Directive >>
Starting at the line that contains "526x368 pixels. At" and ending with the line that contains "point(132,182)", lay out those lines as a numbered list. Skip blank lines and leave the pictures out.
--- Extracted records ---
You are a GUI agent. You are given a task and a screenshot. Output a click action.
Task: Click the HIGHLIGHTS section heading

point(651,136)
---
--- Extracted records ---
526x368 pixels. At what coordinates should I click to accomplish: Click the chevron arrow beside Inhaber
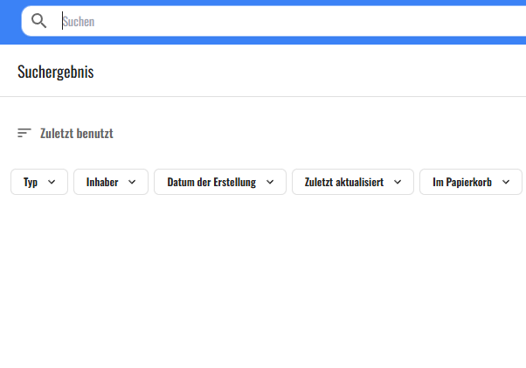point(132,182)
---
Completed exercise >>
1. 526x368 pixels. At what coordinates should I click to accomplish: Click the chevron arrow beside Inhaber
2. point(132,182)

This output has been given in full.